There were more than 100,000 cheetahs in Africa in 1900, now there are fewer than 10,000.
Habitat loss, fragmentation and degradation
Illegal wildlife trade
Dr. Laurie Marker and her passion
Dr. Laurie Marker, founder and Executive Director of the Cheetah Conservation Fund, (pictured here with a cheetah and Alan Feldstein) is passionate about helping the endangered cat.
She said, "I would love to have you get involved with the Cheetah Conservation Fund, and hope you have seen our Chewbaaka Memorial Challenge communications. This is such an important fundraising effort for us and I hope that you can help support us."
The cheetah struggle
These beautiful beasts need large areas of land with water and suitable prey in order to survive.
The destruction of wild land has eroded the habitat for the cheetah and that is making the remaining wild cheetahs struggling for survival.
Spots in history
Acheetah is the world’s fastest land animal and can hit speeds of nearly 100 mphs in just over three seconds.
The coat of a cheetah is covered with black spots. Royalty in ancient Egypt kept them as companions and they were used for hunting.
Great for kids
My nephew, Donovan Sylla, was fascinated by the history and meeting of a a live cheetah. Many children have raised money on their own to help the endangered cats.
Donovan noted that the cheetahs he has witnessed up close and personal have the same characteristics and personality traits as our house cats.
Although you won't be able to get close enough to pet a cheetah, you will get close, and it's fascinating to watch. Children are encouraged to learn about them, and there are special fun facts to learn about them.
We learned about these beautiful Anatolian dogs that help guard some of the areas in the cheetah reserves.
In Namibia, farmers are learning about the Cheetah Conservation Foundation's model farm, livestock guarding dogs and cheetahs and human wildlife conflict solutions. In addition, there is a vet clinic and genetic lab to teach locals how to identify both cheetahs and other Namibian animals from their scat and tracks.
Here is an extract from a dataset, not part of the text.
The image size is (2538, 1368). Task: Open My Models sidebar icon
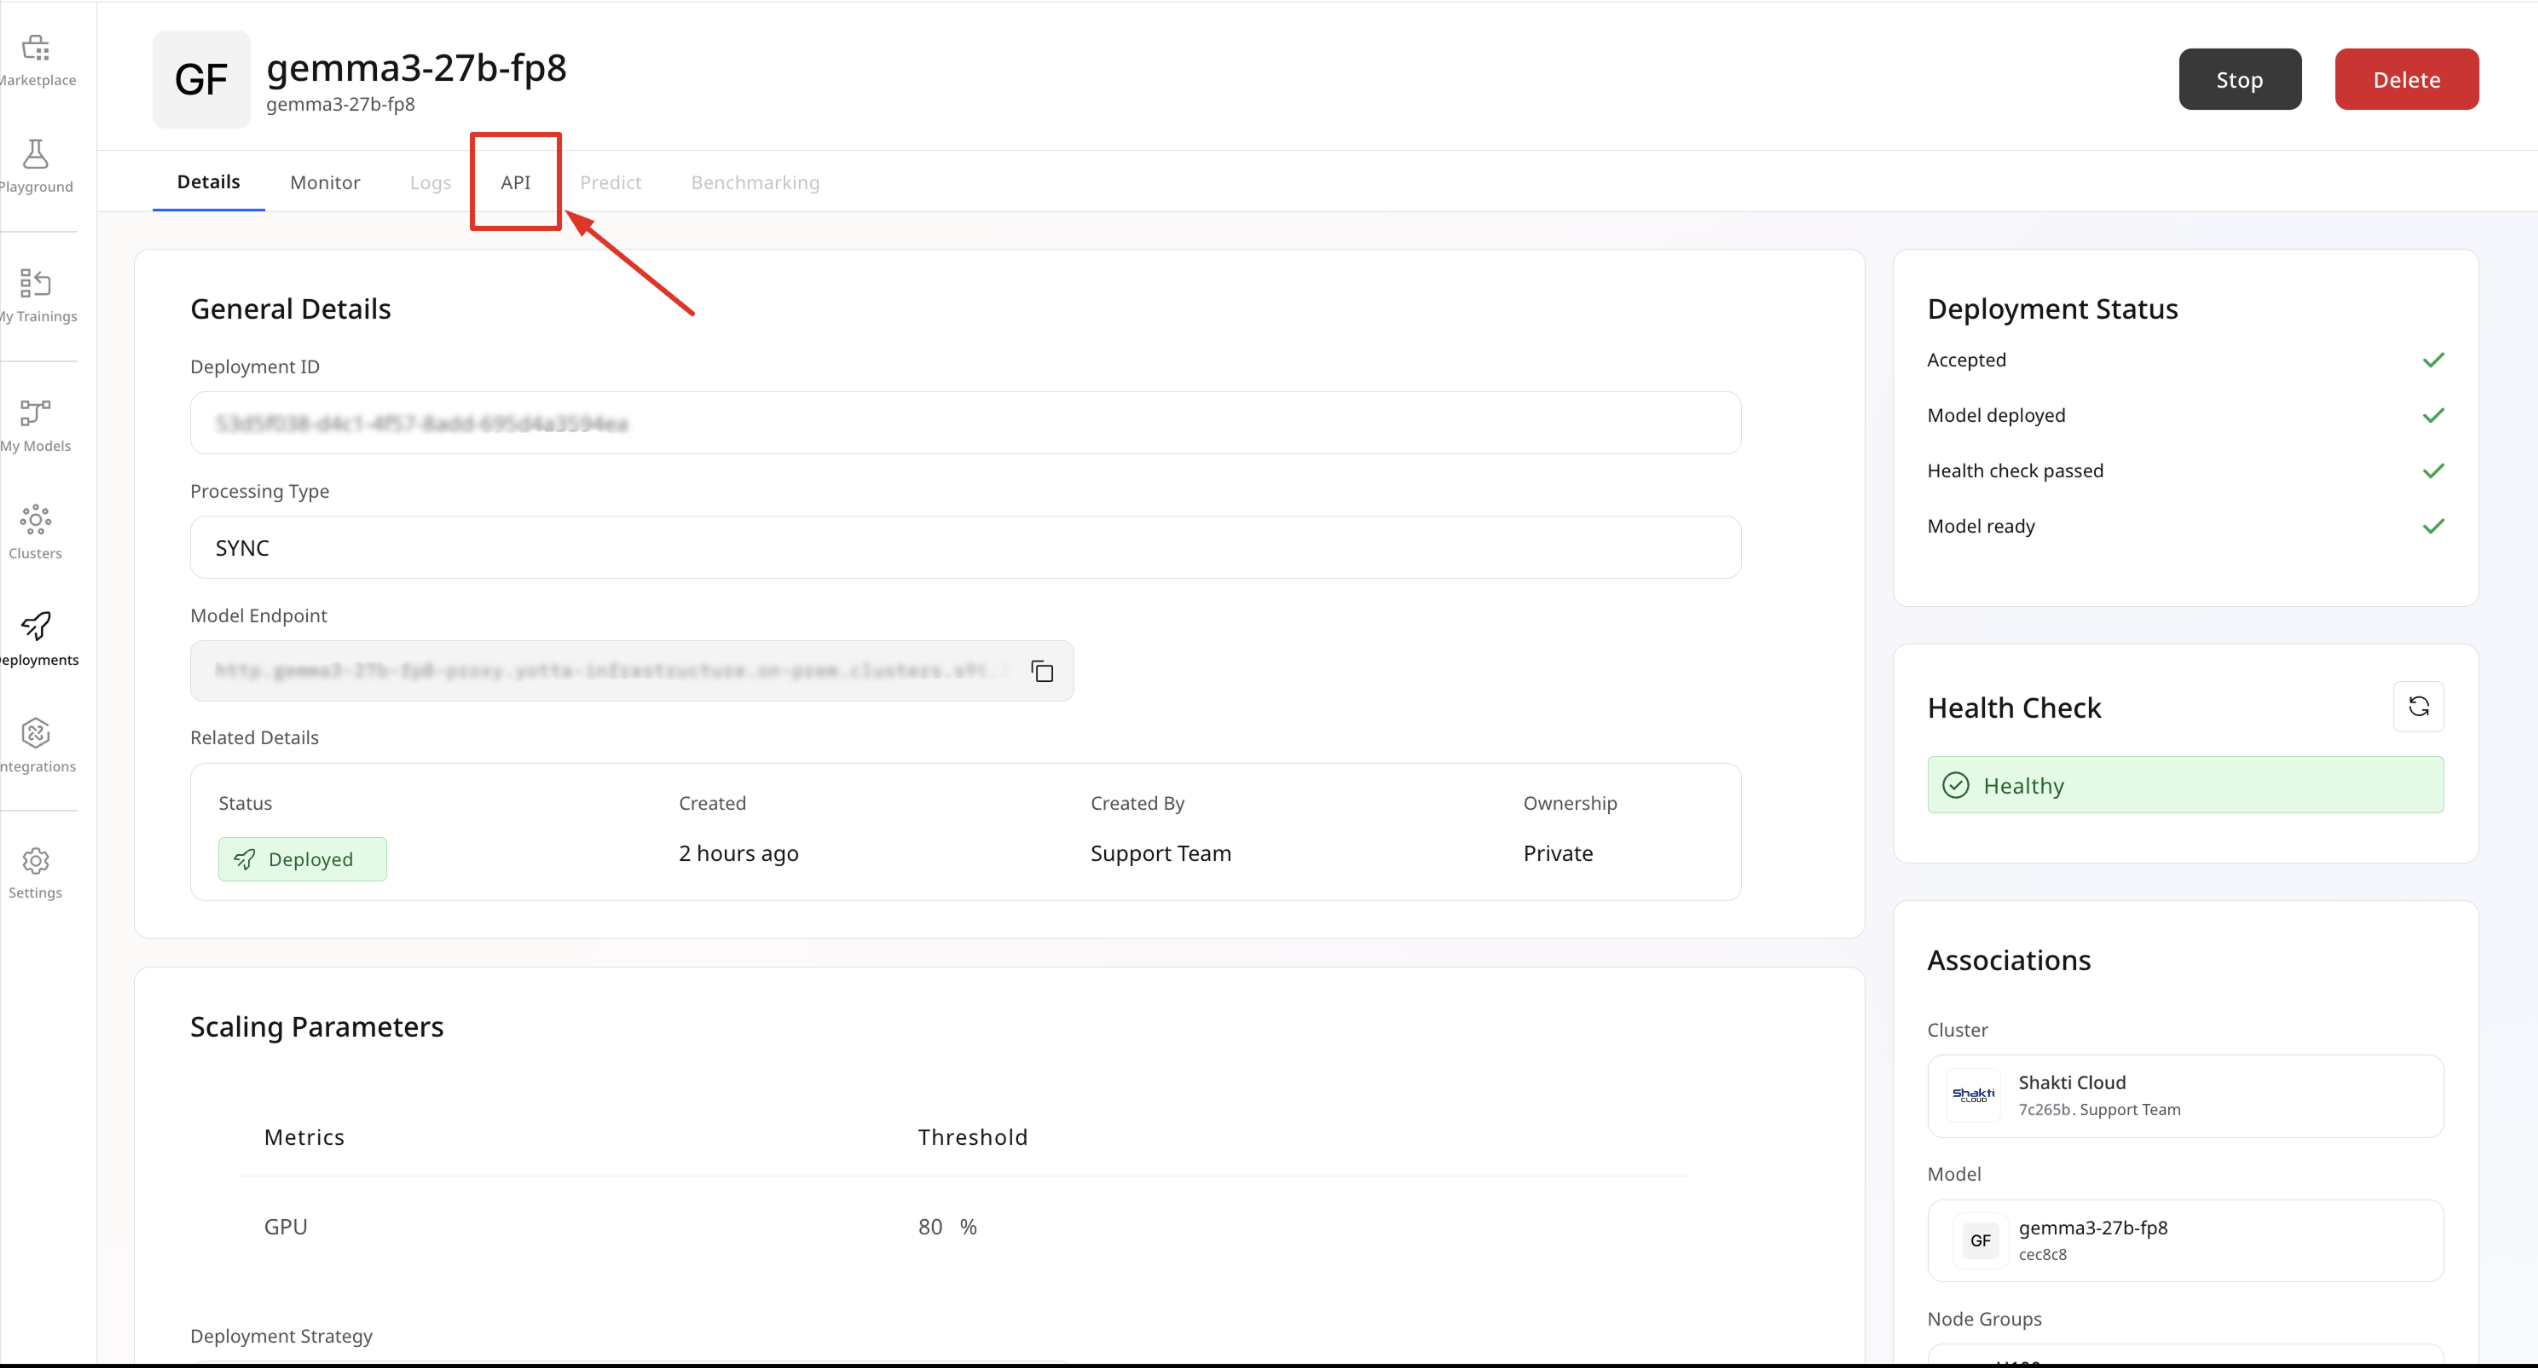[36, 412]
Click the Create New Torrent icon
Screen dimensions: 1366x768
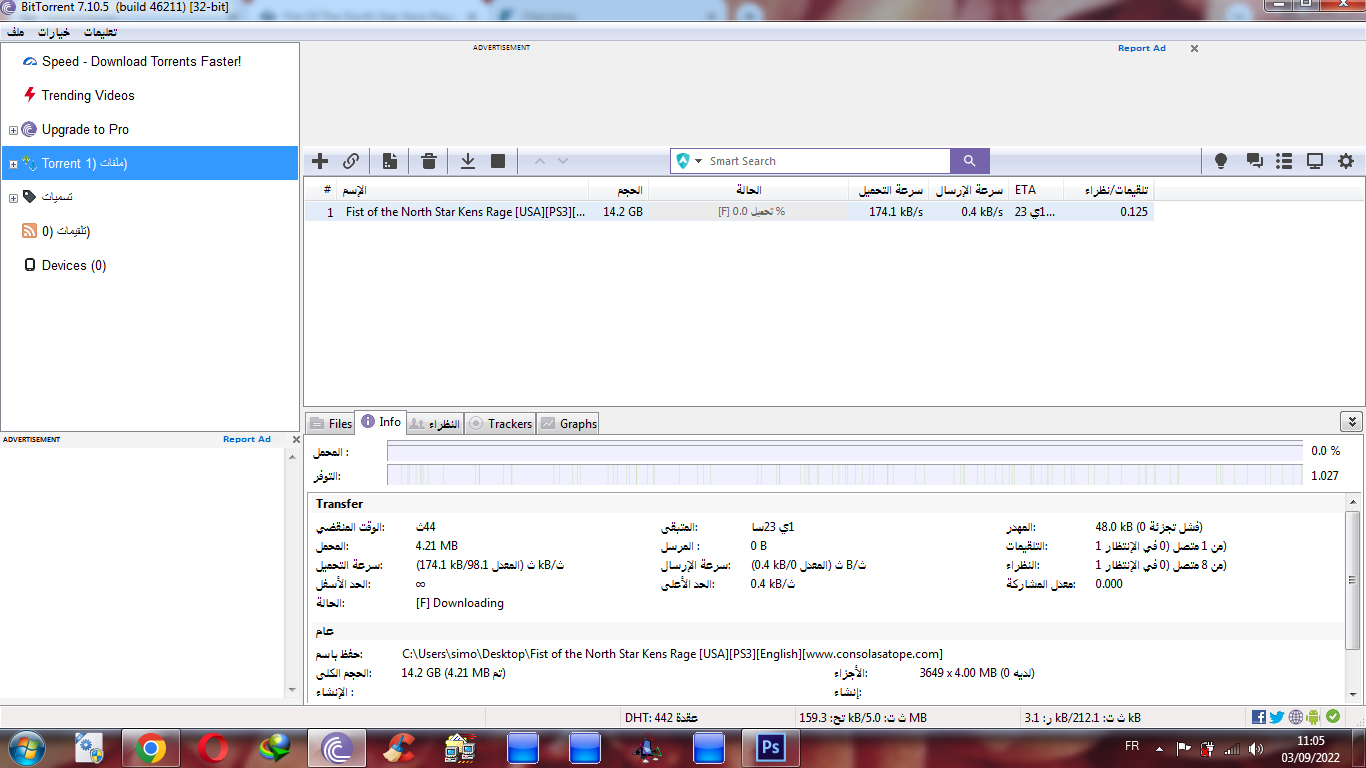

About 75 percent of the world's largest mammals died about 12,000 years ago in a mass extinction event and fortunately, a handful of cheetahs survived, but it caused an extreme reduction in genetic diversity. That has resulted in problems with breeding, which is also caused by human expansion and consumption and unstable environmental conditions. On their faces, the large cats have distinctive black “tear marks” that run from the inside corner of their eyes down to the edge of their mouth and you won't see marks like that in leopards.
World's leading cheetah saviors
The Cheetah Conservation Fund is now the world’s leading organization dedicated to saving the cheetah in the wild. It was created by Dr. Laurie Marker in 1990. It has hands-on conservation efforts and outreach educational programs.
The group's conservation programming maintains a research program on the biology, ecological issues and genetics of cheetahs.
Not only are there face-to-face meet-ups with live cheetahs, but there are internships and wildlife excursions into the African countryside.
They hold lectures around the world, and other types of fascinating fundraisers. See the schedule here: http://cheetah.org/events
This cat, which is often mixed up with a leopard, is built to go fast. It has long legs and a very slender body. In many ways it is very different from any other cat. They are lighter and leander than leopards, and they stand taller and have long slender legs.
Why are they dying?
These majestic creatures are still hunted even in protected areas like national parks and wildlife reserves. The cheetah does not do as well as other larger predators like the lion, leopard, and hyena.
The cheetah cub death rate could be as high as 90 percent. So, the cheetah does prey on farm animals and farmers often trap and shoot the predators.
Believe it or not, there is still a high demand for the large cats as pets, and so they are illegally caught. Only one in six cheetah cubs survive being smuggled illegally. The whole thing is very sad.